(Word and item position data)

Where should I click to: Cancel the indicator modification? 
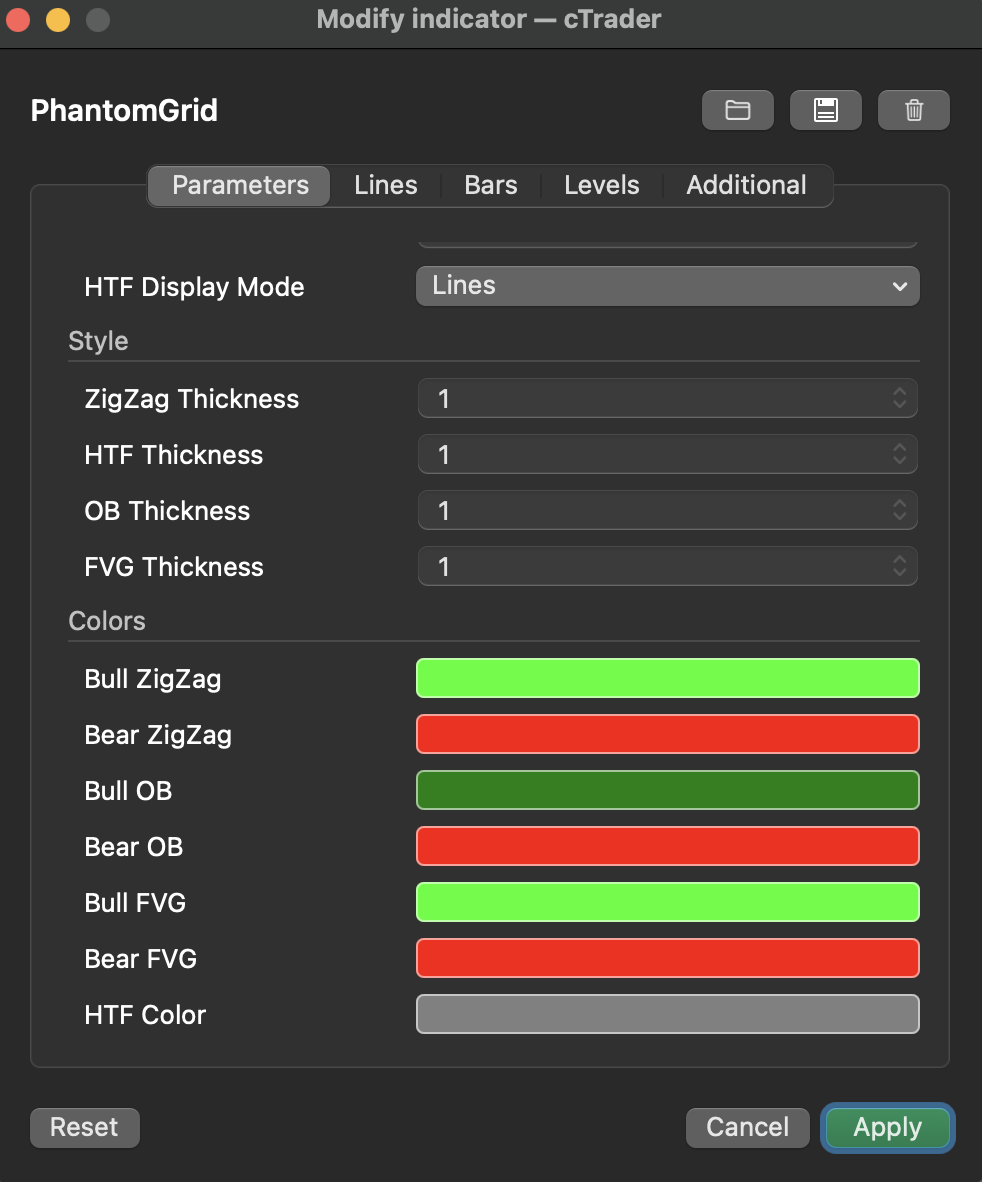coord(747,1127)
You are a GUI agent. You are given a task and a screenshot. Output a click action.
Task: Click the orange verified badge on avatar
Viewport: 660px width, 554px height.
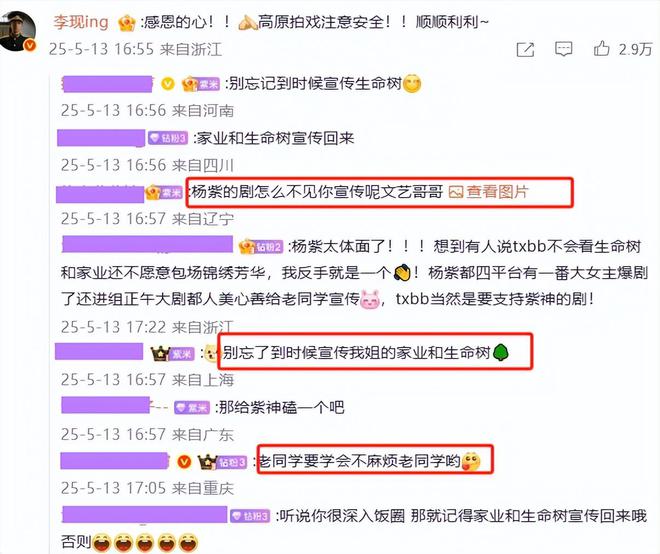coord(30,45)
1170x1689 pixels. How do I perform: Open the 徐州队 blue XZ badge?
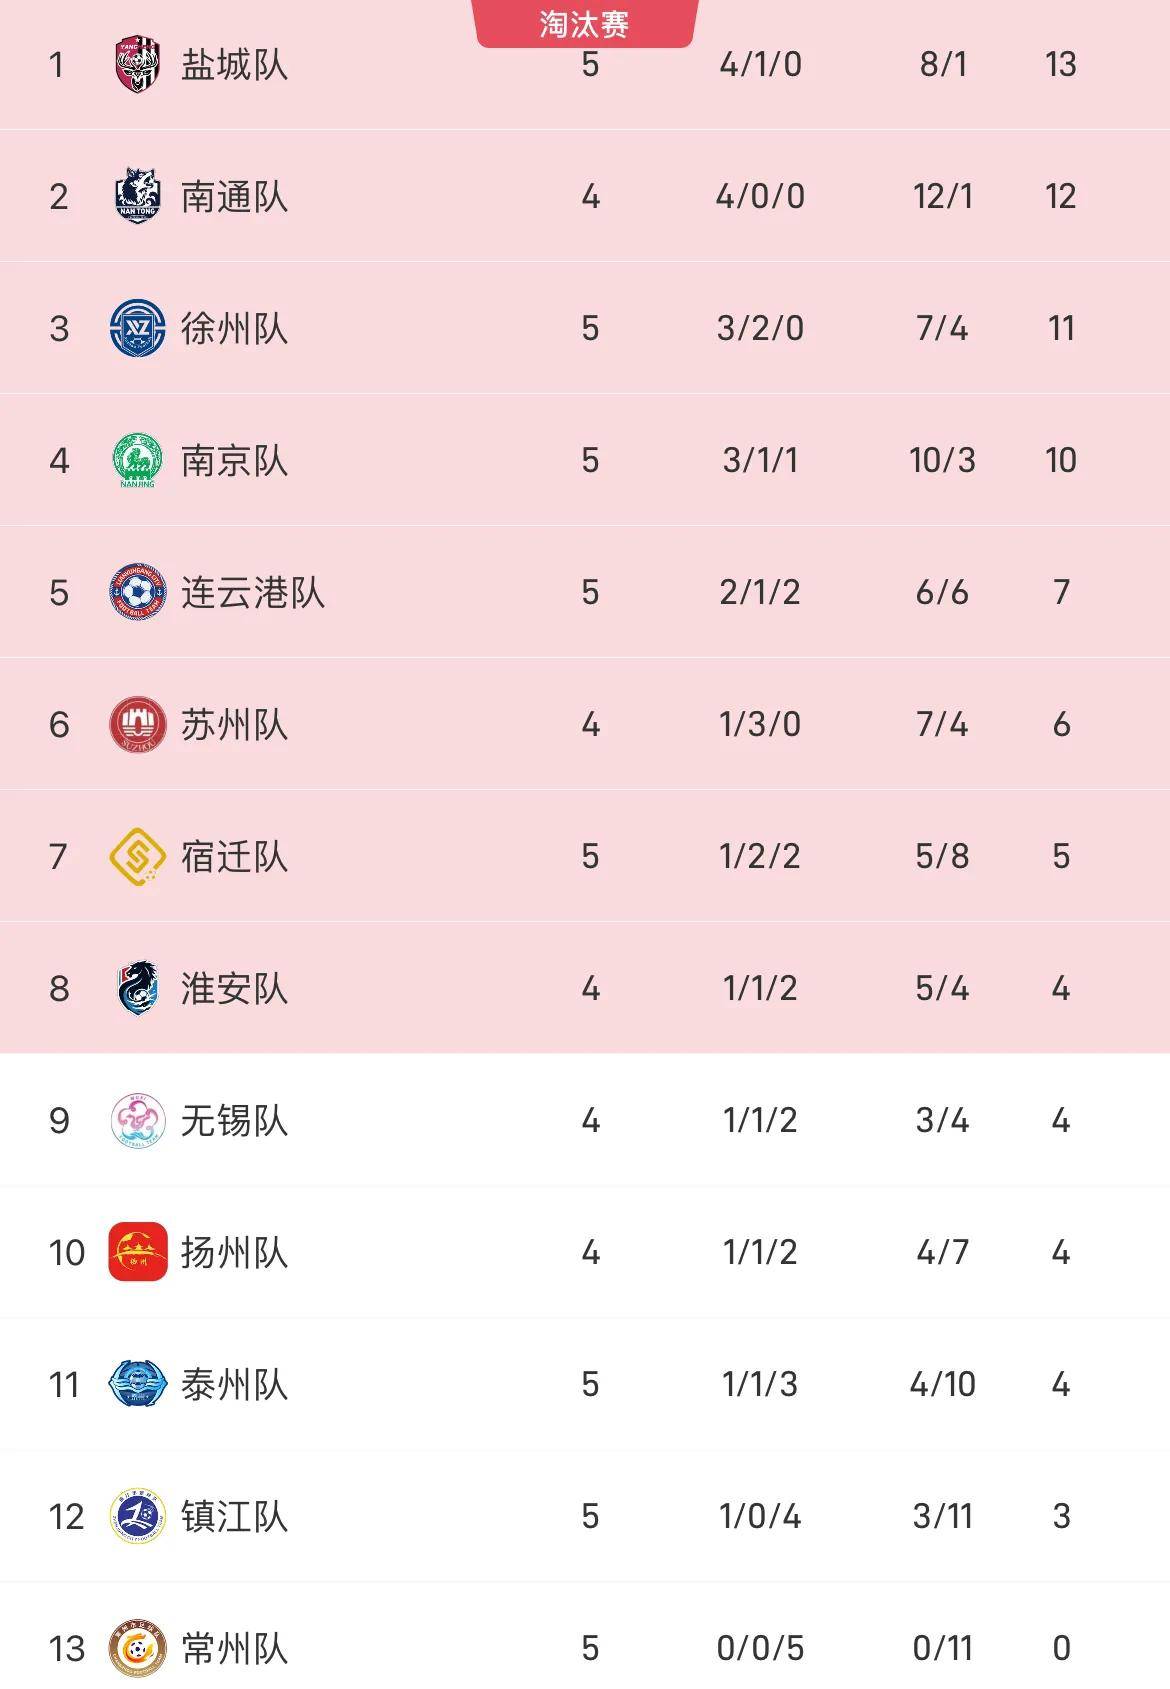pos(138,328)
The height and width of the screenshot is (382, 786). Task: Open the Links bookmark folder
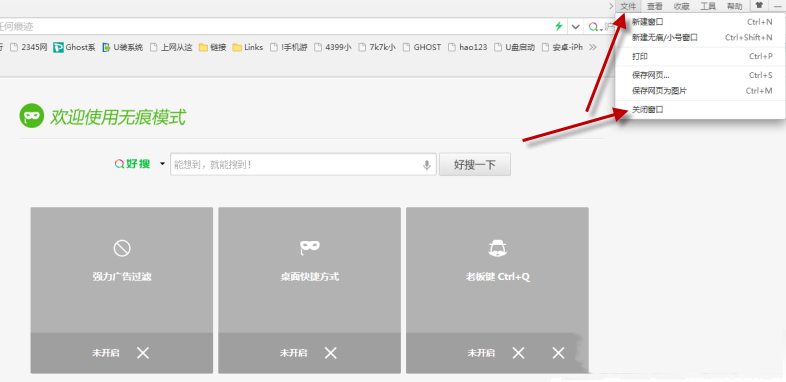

▶ **Task goal**
Rewrite the listing with "screenshot" replaced by "image" and everything else unchanged. Omit the pictures from your answer.

▶ **Correct response**
Where should I click to: Cancel the indicator modification? 
coord(747,1127)
You are a GUI agent. You are given a task and a image. Output a click action.
Task: Click the orange verified badge on avatar
Viewport: 660px width, 554px height.
coord(30,45)
1170x1689 pixels. How do I perform: Open the 徐州队 blue XZ badge?
pos(138,328)
The height and width of the image is (382, 786). Task: Open the Links bookmark folder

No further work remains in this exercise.